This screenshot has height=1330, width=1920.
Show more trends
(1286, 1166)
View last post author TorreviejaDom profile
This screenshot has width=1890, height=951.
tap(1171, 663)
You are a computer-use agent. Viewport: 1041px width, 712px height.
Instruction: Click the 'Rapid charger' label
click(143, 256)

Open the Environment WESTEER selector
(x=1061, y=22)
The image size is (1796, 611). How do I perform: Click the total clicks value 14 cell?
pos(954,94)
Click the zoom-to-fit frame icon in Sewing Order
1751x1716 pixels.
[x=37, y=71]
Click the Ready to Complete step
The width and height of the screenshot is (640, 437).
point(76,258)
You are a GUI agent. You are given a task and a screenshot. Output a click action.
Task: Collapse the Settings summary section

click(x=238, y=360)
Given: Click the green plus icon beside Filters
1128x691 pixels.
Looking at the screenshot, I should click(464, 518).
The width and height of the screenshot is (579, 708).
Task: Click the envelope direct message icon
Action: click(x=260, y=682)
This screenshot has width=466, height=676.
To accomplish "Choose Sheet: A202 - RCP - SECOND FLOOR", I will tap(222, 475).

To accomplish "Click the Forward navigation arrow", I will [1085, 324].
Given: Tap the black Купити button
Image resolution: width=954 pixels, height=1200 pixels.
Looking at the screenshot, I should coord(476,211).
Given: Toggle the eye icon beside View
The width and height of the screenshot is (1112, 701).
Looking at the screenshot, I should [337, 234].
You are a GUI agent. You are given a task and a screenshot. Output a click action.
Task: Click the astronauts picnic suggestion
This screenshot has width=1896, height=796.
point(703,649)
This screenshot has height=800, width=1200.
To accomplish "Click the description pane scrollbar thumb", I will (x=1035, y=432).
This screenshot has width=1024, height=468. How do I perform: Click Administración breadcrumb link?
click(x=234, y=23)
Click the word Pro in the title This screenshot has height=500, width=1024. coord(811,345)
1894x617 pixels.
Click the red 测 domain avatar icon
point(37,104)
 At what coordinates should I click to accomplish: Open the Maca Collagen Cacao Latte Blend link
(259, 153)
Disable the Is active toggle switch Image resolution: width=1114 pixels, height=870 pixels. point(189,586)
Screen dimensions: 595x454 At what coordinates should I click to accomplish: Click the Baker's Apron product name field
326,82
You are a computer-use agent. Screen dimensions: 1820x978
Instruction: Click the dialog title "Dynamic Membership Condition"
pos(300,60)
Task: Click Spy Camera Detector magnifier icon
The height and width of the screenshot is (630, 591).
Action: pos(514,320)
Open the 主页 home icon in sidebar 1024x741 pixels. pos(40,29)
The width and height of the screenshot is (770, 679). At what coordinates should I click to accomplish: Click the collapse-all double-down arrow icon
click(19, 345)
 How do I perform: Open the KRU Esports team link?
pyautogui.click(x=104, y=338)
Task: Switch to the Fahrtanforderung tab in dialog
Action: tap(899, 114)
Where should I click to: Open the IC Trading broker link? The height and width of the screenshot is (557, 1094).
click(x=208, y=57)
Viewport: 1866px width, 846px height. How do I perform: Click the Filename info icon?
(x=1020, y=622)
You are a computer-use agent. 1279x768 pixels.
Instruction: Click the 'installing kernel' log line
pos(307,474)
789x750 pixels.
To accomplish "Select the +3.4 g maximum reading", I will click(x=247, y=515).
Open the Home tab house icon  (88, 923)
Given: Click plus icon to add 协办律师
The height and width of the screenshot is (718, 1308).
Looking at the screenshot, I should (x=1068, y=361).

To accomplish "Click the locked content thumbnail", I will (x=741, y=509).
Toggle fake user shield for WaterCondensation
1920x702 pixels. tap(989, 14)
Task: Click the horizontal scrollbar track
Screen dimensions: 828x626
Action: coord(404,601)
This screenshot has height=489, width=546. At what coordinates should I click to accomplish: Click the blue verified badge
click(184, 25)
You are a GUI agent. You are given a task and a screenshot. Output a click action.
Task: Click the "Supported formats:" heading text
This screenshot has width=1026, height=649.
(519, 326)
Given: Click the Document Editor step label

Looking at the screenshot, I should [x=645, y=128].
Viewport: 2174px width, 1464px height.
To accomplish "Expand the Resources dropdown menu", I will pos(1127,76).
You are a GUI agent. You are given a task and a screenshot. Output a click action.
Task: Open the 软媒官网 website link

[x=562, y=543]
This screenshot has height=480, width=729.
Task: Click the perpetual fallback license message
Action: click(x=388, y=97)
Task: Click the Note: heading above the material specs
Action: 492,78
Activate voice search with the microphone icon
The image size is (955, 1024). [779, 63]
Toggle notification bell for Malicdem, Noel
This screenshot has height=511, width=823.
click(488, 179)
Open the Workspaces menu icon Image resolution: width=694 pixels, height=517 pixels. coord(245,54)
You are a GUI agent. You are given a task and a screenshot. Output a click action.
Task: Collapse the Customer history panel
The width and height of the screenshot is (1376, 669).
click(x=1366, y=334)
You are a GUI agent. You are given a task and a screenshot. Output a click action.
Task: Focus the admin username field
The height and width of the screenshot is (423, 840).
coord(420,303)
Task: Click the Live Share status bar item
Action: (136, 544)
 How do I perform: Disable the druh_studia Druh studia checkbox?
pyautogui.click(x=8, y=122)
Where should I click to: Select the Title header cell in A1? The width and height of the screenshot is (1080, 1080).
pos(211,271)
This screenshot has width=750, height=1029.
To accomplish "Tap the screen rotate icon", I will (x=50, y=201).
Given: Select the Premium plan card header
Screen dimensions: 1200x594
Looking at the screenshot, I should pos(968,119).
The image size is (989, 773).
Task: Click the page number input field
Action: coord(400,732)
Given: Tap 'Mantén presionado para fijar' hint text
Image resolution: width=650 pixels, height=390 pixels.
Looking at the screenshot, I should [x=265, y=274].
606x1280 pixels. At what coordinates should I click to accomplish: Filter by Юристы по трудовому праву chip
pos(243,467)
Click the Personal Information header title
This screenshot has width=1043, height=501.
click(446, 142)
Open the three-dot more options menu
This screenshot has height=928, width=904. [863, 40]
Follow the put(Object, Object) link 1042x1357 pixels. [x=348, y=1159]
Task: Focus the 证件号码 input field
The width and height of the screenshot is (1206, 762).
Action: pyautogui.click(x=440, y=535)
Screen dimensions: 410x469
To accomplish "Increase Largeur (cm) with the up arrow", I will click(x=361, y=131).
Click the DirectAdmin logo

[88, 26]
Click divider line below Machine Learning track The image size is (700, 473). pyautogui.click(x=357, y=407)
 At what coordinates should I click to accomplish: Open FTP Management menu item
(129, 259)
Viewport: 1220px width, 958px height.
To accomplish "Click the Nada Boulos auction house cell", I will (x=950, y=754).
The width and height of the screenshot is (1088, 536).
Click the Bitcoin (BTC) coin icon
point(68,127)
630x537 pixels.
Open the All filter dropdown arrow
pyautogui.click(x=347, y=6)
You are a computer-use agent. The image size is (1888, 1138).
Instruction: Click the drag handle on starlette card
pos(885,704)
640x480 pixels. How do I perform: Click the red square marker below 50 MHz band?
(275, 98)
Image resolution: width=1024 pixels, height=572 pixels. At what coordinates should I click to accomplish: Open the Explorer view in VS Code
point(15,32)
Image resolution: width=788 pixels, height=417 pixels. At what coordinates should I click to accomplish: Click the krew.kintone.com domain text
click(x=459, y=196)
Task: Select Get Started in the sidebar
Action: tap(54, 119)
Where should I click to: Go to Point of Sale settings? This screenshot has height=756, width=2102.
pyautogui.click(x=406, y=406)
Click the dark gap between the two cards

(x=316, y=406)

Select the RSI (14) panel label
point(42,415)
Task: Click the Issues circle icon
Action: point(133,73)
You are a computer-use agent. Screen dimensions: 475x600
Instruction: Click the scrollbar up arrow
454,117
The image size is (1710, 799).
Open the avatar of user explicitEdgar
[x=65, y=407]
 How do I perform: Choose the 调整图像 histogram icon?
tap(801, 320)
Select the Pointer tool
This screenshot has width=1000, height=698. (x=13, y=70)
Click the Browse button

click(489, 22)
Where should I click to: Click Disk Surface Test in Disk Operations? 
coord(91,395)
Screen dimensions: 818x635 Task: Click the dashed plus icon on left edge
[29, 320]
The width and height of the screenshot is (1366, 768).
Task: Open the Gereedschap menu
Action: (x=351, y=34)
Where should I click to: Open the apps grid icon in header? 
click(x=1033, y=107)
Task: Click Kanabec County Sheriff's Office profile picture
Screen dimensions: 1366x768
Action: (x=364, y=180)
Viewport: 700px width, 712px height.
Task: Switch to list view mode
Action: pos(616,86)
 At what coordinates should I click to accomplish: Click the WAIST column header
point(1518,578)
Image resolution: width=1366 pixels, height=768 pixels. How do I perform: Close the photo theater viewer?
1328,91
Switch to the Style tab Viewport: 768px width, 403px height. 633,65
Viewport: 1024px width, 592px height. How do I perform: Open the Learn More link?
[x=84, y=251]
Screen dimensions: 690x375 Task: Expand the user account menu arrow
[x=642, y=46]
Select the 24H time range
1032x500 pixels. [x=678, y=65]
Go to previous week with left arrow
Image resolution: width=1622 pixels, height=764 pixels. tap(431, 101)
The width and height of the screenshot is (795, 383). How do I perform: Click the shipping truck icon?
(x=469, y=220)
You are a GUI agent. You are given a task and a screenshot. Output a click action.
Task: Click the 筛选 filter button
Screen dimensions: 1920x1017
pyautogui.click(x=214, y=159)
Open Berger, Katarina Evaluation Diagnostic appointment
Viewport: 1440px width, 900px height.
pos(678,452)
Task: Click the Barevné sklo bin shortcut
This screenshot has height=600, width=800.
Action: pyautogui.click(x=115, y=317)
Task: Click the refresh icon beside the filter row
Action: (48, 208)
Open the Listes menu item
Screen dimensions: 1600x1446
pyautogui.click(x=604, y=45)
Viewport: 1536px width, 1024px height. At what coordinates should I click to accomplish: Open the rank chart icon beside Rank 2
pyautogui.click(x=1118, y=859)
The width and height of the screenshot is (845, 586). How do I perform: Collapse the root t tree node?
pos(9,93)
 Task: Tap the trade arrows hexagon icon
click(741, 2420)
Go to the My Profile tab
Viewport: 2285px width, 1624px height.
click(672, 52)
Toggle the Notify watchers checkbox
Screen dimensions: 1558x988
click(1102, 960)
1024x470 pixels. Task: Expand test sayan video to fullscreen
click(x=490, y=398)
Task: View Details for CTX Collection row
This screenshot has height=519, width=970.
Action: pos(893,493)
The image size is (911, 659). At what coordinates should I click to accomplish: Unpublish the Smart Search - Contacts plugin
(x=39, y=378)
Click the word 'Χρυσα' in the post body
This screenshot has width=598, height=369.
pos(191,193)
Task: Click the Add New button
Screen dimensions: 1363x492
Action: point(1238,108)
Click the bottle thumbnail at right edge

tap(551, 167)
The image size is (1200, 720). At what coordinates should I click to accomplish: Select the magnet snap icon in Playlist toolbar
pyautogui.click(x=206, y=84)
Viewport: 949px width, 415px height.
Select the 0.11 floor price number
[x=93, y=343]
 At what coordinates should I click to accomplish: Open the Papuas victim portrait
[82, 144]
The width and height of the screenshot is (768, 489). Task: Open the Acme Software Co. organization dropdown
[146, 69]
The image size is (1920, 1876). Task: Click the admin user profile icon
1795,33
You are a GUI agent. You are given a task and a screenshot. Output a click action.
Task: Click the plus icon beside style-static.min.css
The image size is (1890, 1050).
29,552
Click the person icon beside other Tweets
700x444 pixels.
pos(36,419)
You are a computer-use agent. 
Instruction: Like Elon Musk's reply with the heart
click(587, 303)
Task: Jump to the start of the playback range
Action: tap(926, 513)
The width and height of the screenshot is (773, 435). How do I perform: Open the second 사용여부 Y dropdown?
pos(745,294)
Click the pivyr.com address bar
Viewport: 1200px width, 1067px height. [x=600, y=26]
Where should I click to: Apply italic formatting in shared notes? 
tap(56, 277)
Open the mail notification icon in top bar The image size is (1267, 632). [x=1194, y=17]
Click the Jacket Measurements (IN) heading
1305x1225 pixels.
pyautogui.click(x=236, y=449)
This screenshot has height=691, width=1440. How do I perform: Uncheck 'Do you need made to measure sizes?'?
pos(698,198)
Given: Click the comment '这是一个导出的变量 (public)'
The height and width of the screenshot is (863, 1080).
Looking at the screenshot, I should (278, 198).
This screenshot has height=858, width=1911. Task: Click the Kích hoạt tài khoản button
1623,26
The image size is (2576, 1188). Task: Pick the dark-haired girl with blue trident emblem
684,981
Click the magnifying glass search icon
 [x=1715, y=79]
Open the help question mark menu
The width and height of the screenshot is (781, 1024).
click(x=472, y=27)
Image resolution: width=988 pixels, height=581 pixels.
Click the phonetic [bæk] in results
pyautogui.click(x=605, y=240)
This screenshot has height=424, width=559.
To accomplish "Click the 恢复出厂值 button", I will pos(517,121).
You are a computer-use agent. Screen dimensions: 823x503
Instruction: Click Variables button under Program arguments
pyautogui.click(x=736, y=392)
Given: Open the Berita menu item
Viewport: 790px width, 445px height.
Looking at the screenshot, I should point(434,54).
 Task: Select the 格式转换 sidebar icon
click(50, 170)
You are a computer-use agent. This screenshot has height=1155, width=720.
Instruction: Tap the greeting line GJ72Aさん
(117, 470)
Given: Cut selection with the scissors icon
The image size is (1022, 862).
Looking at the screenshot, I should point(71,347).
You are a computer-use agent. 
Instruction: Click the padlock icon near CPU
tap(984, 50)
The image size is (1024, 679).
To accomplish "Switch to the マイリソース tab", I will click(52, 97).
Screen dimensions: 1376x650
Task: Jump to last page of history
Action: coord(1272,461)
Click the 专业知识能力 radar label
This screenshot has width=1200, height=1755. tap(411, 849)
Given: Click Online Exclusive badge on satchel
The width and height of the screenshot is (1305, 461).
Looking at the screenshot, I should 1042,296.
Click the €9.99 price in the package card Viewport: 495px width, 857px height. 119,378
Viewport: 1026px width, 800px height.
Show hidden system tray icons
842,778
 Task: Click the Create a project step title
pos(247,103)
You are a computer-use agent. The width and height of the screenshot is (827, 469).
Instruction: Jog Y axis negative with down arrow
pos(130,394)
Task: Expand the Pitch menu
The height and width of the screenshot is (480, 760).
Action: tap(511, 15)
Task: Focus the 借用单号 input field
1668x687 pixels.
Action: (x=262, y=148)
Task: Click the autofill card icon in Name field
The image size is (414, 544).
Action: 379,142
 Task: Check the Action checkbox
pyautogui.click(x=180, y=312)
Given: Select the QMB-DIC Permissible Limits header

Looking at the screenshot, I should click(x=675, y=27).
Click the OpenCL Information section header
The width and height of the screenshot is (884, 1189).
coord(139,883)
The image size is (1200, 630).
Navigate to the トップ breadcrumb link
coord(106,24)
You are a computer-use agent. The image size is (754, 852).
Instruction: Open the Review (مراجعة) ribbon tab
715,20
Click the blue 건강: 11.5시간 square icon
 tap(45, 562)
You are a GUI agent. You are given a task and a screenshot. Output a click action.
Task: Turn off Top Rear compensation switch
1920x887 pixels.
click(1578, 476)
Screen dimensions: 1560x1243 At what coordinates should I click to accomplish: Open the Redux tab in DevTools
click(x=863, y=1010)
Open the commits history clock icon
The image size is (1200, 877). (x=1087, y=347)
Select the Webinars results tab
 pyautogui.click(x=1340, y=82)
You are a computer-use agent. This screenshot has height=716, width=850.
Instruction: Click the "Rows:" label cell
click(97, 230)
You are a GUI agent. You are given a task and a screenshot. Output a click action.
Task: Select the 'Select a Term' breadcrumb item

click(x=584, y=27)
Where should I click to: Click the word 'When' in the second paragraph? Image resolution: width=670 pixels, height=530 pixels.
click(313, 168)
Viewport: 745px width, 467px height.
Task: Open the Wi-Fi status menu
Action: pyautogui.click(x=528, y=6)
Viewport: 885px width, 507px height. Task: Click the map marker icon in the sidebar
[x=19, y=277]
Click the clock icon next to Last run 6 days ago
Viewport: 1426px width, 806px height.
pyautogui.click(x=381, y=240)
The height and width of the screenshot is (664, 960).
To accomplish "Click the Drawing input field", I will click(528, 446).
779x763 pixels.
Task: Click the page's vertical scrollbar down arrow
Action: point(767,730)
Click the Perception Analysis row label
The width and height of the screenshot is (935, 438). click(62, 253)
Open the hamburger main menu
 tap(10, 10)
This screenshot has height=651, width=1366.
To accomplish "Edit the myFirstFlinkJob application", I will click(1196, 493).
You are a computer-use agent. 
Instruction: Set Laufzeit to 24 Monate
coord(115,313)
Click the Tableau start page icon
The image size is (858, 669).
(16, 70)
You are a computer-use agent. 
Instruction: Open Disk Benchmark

■ **What needs to be done**: Find every line above where the word "track" occurs, and copy that line.

■ **Task solution**:
Task: Click the horizontal scrollbar track
Click divider line below Machine Learning track The image size is (700, 473). pyautogui.click(x=357, y=407)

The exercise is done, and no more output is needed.